The satellites are about 200kg, and various commentators suggest the thrusters can provide about 100mN thrust or so. That's an acceleration of $0.5\times 10^{-3}$ m/s/s, or about 2m/s per hour.

Even a small acceleration builds up quadratically, and there are a lot of seconds available. After an hour, that acceleration will have moved the satellite forward (or backward) in its orbit by about 3km, more than large enough to ensure a miss.

The satellite's $\Delta V$ is limited, maybe to 500 to 1000 m/s, in which case 2m/s might be a lot to use for a single encounter. But even a day's warning can turn a small $\Delta V$ into a wide miss. For example, a 0.1m/s change a day early is a 8km movement forward (or backward) along the orbit. With the acceleration estimated above, that's just a 200 second "burn" (zap?).

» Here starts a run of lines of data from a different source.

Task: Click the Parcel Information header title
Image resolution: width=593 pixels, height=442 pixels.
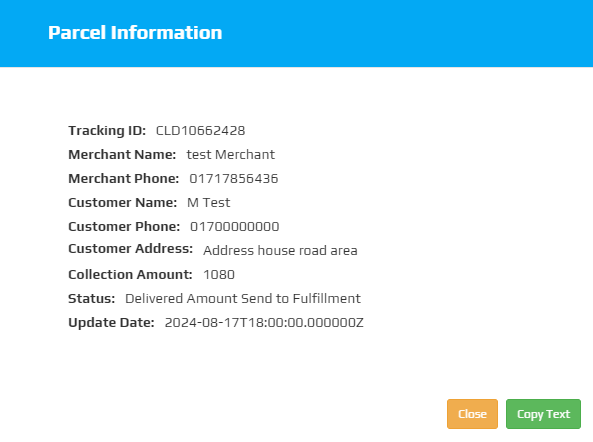Action: point(135,33)
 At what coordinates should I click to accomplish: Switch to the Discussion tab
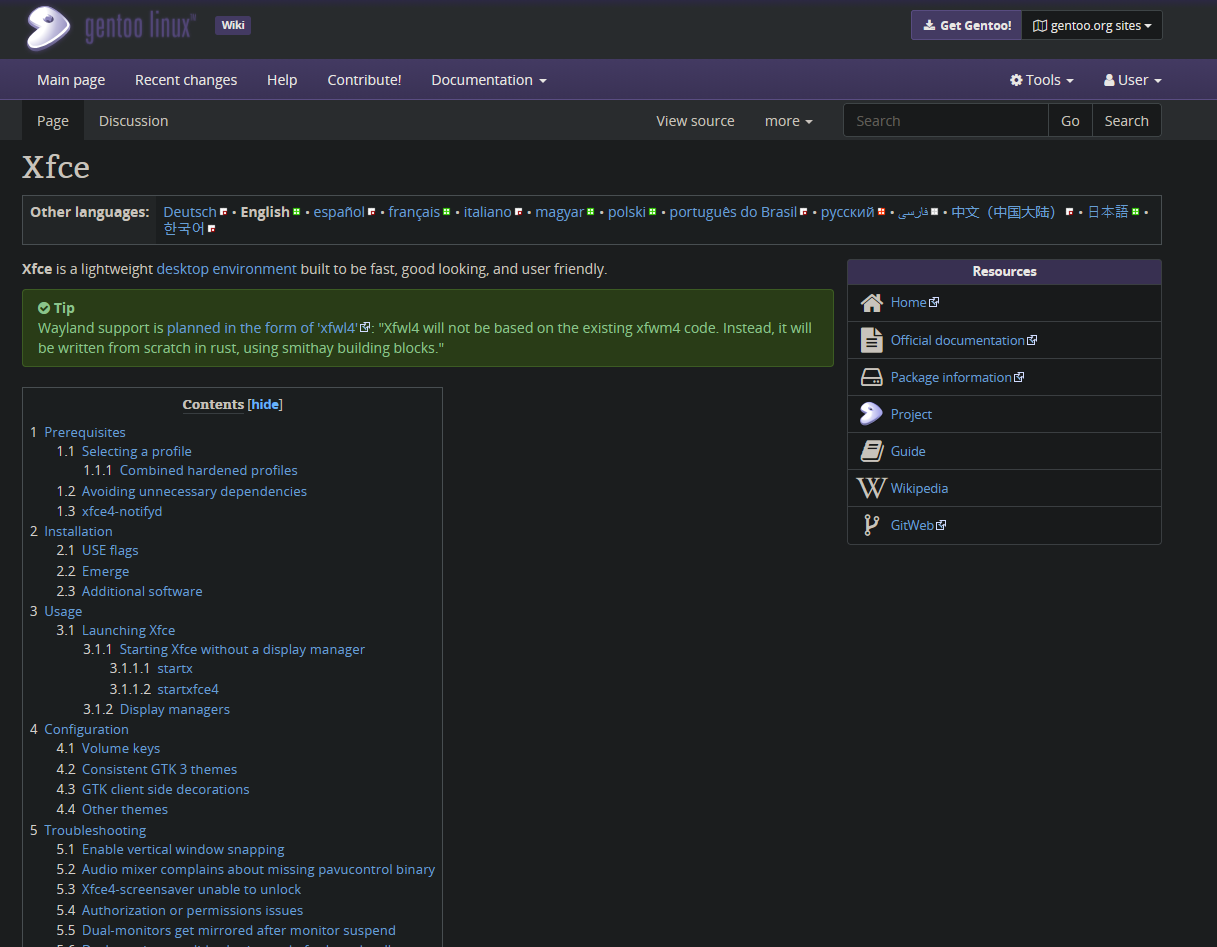click(x=133, y=121)
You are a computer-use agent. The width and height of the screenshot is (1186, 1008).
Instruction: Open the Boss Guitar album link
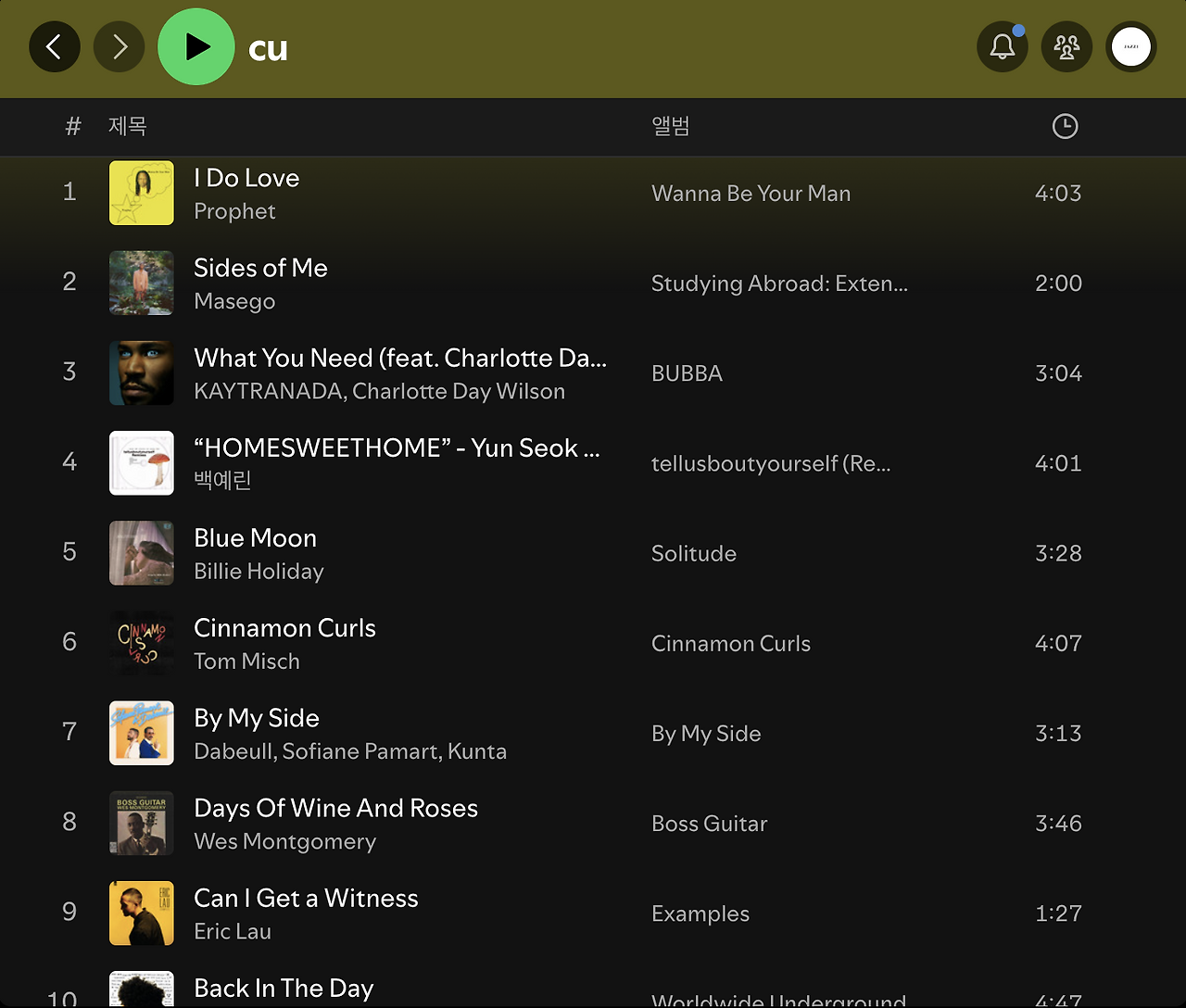[x=710, y=824]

Of course, if you don't think these are the right numbers, you're welcome to repeat the connection with any others you'd like. Or you can do the backward calculation: How small does the acceleration have to be so that it takes more than a day to move 1km along the orbit?

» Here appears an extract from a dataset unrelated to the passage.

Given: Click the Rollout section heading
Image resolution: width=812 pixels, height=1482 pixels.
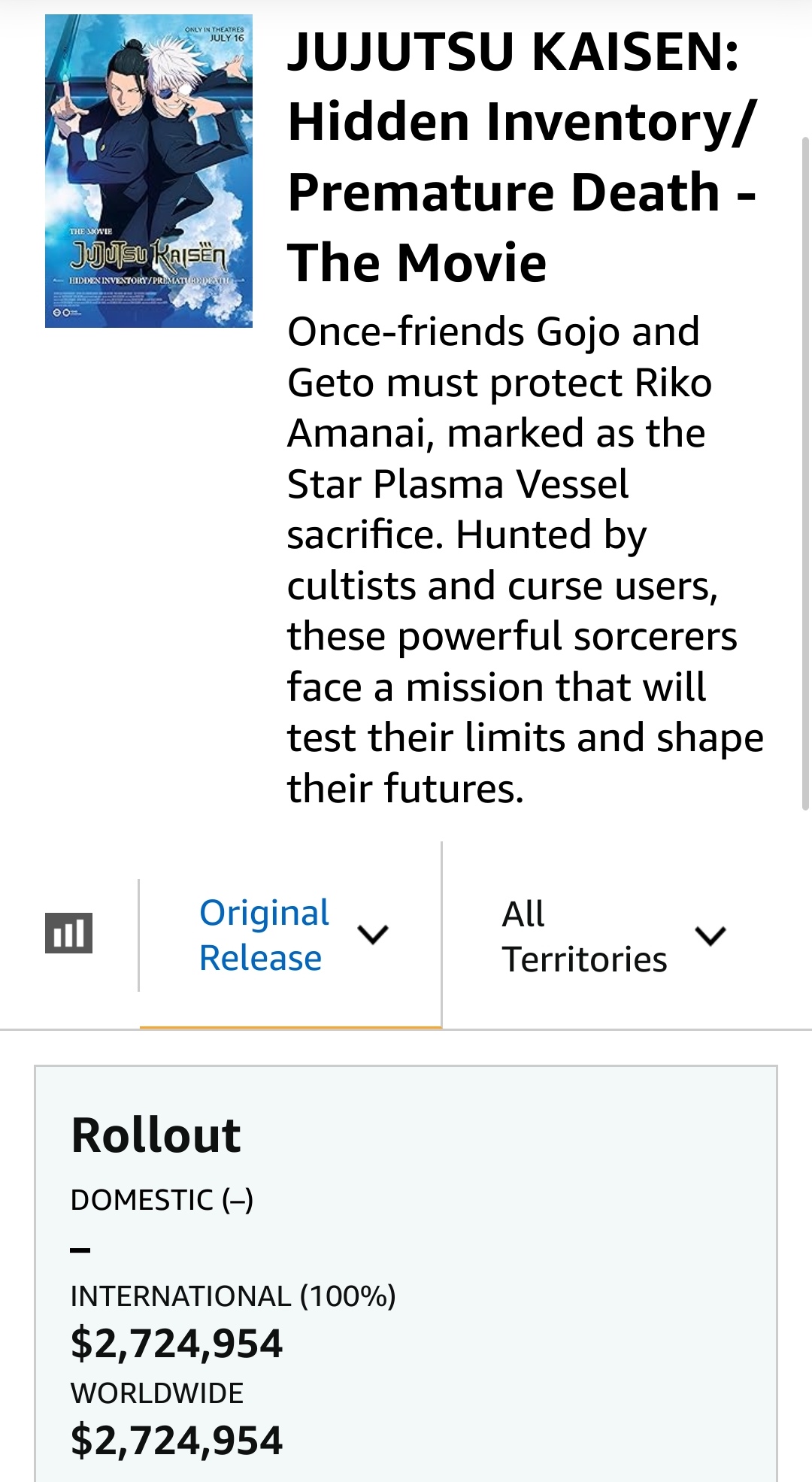Looking at the screenshot, I should click(156, 1135).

$$ d = 1/2 a t^2 $$ $$ a = 2 (10^3)/ (86\times 10^3)^2 = .3 \times 10^{-6} \rm{m/s/s}$$

With a 200kg satellite, that's a thrust of $60 \mu \rm{N}$. Commercial Hall thrusters are typically mN, not $\mu \rm{N}$, although use of Krypton would cause some loss in thrust.

Answer 2

Response time was not a factor in this issue.

In a statement sent via email today, SpaceX acknowledged that it would have taken more action if it weren’t for a “bug” in its on-call paging system:

“Our Starlink team last exchanged an email with the Aeolus operations team on August 28, when the probability of collision was only in the 2.2e-5 range (or 1 in 50k), well below the 1e-4 (or 1 in 10k) industry standard threshold and 75 times lower than the final estimate. At that point, both SpaceX and ESA determined a maneuver was not necessary.

“Then, the U.S. Air Force’s updates showed the probability increased to 1.69e-3 (or more than 1 in 10k) but a bug in our on-call paging system prevented the Starlink operator from seeing the follow-on correspondence on this probability increase – SpaceX is still investigating the issue and will implement corrective actions. However, had the Starlink operator seen the correspondence, we would have coordinated with ESA to determine best approach with their continuing with their maneuver or our performing a maneuver.”